Barth’s Analogy of the Filioque for His Theology of the Word

Karl Barth, in his Göttingen Dogmatics, takes from neo-Reformed Dutch theologian’s, Herman Bavinck’s notion of Deus dixit (‘God has spoken’), as a way to think about the way God has revealed Himself bound up in a radical doctrine of the Word of God. Many have probably heard of Barth’s threefold form of the Word of God; it is in the early years of his time at Göttingen that this line of thinking got started for him; particularly as he was pressed upon to teach a Reformed dogmatics within a Lutheran setting. The following showcases the way Barth articulated his understanding of a threefold form of the Word in his early German days as an honorary professor of Reformed theology:

‘Verbum domini manet in aeternum.’ It is no other in that it is now the first, now the second, now the third; and always, whenever it is one of the three, it is also, in some sense, the other two. The Word of God upon which dogmatics reflects is . . . one in three, three in one: revelation, Scripture, preaching . . . not to be confused, not to be separated. One Word of God, one authority, one truth, one power—and yet, not one but three addresses. Three addresses . . . and yet, not three Words of God, authorities, truths, and powers, but rather, one. The Scripture is not the revelation, but rather proceeds from the revelation. Preaching is neither revelation or Scripture, but rather proceeds from both. But Scripture is the Word of God no lass than revelation, preaching no less than Scripture. . .. no “prius” or “posterius” therefore; no “maius” or “minus”; the Word of God in the same glory, the first, the second, the third: ‘unitas in trinitate’ and ‘trinitas in unitate’.[1]

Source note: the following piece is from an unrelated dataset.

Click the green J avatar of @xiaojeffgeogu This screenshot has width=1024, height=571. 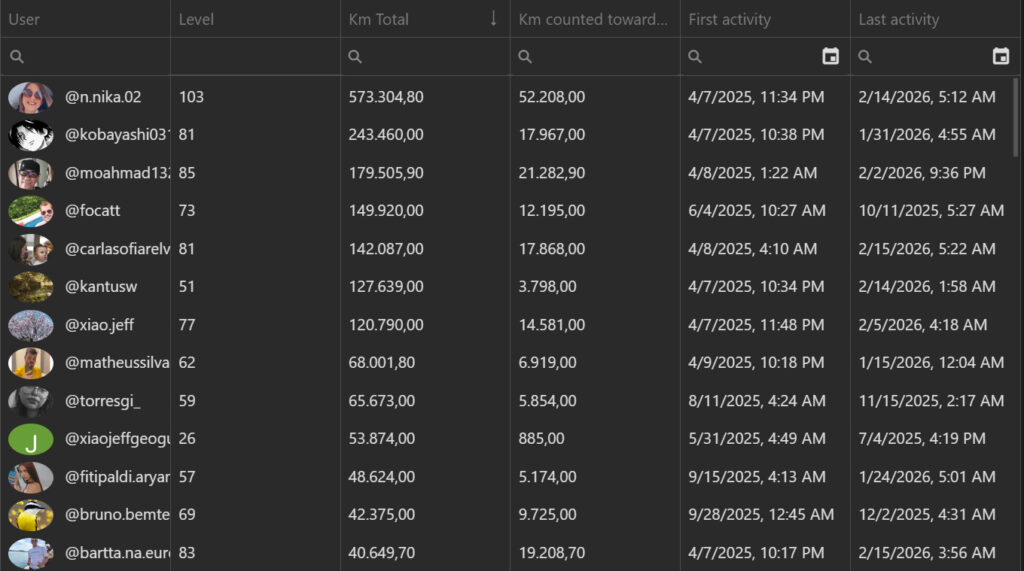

If the reader is familiar with the Latin (Western) doctrine of the filioque Barth’s development on the Word of God is immediately apparent. Barth’s appeal to an analogy of the Trinity is rather evident in the way he develops his thinking on the Word of God. Some might think there is an inherent subordination present within the Latin filioque; the Greek Orthodox church thinks so. Even so, Barth’s genius is to take the Latin dogma on the Trinity and use that pattern as the way he attempts to think God’s Word for us in and from the eternal Logos who is the Christ. It is his turn to Christ wherein he finally has a way to think a theological development from a genuinely Christ conditioned way; as is evident in his development of the threefold form of the Word of God. Once Christ becomes the center of Barth’s thinking, in concrete ways, his lights turn on in a way that begins to illumine his theological development for the rest of his life.

What the cash out is from all of this for me is to continue to see how a genuinely Christ concentrated theology looks; from the Word down, as it were. Christians need to have this type of grounding in order to genuinely think Christianly. As Christians our aim, as Paul asserts, is the perfection of Jesus Christ. As the evangelist and theologian, John, tells us of the Dominical teaching on the Holy Spirit: “These things I have spoken to you while abiding with you. But the Helper, the Holy Spirit, whom the Father will send in My name, He will teach you all things, and bring to your remembrance all that I said to you (Jn 14.25-6).” This is what Barth is picking up on in his theology of the Word; i.e., that any genuine Christian theology will avoid speculation, and instead listen to the concrete breath of the Holy Spirit as He points us to the verities that Christ has taught, and continues to teach us as the Word of God for us.

[1] Karl Barth, The Göttingen Dogmatics, 3 cited by Bruce L. McCormack, Karl Barth’s Critically Realistic Dialectical Theology: Its Genesis and Development 1909–1936 (Oxford: Oxford University Press, 1997), 339.